Big data is one of today's hottest topics. We're told big data is "the new oil" and that it will lead to a distinct and measurable competitive advantage. Over time, they say, enough big data could even make the scientific method obsolete.
These predictions suggest a certainty and unqualified belief that a big data revolution is imminent. However, they neglect to mention what businesses should do about data. This insistence on going big (at a price) seems strange in such economic times, where large businesses aspire to act more like start-ups. And the questions that big data evangelists ignore that are most revealing: what should I measure? How can I use data to help decision making? What do I need to invest in to use data well?
Big data can do most of the things your laptop does, the difference is simply industrial scale. By contrast, we can use the term 'lean data' to describe an Occam's razor approach to data capture and analysis: the lightest, simplest way to achieve your data analysis goals is the best one.
Here are four reasons to prefer lean – rather than big – data.
1. Starting with 'big' puts the cart before the horse
Without knowing what your data needs are, it's counterproductive to start with the assumption of industrial-scale data. If your data strategy consists of collecting a few thousand data points a day, you're not in the big data club. And maybe the most meaningful data is quite small – such as the example of Austin-based startup Food on the Table (as Eric Ries described in his book, The Lean Startup), who initially offered their service to only a handful of customers.
2. Everyday tools pack a lot of punch
Chances are, the optimal amount of data storage and processing capability for your business is going to be less than Google's. Lean data relies on picking the right tools for the job, and you may already have them. Fjord recently helped Harvard Medical School redesign interactive paediatric growth charts to be used on tablets, using relatively simple data judiciously to improve doctors' decision making and potentially reducing significant harm to patients.
3. Diminishing returns still apply
Statements like "data is the new oil" make it sound like data is currency, when it's actually an investment.
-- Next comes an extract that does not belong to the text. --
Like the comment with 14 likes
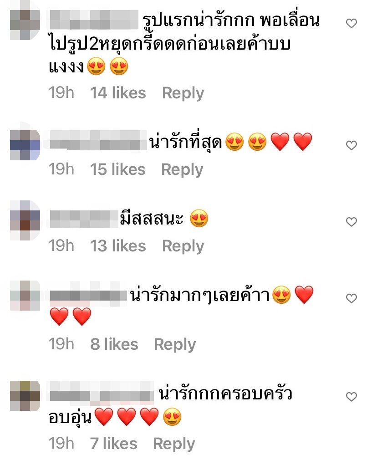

In all statistical measurements, once enough data points have been collected to establish a result, adding more data points begins to create less accuracy. This should be a pressing concern when you're investing increasing amounts of money, time and resources into capturing and analysing data.
For example, American statistician, Nate Silver, frequently uses polls of sample sizes ranging from hundreds to thousands, and his model explicitly accounts for diminishing returns.
4. The hard part is still done by humans
The dirty secret of big data is that no algorithm can tell you what's significant, or what it means. Data then becomes another problem for you to solve. A lean data approach suggests starting with questions relevant to your business and finding ways to answer them through data, rather than sifting through countless data sets.
Furthermore, purely algorithmic extraction of rules from data is prone to creating spurious connections, such as false correlations.
None of this is to say there aren't opportunities in big data. New advances are constantly being made that require increasing amounts of data processing power, and large companies will almost by definition need to deal in vast data sets. But today's big data hype seems more concerned with indiscriminate hoarding than helping businesses make the right decisions.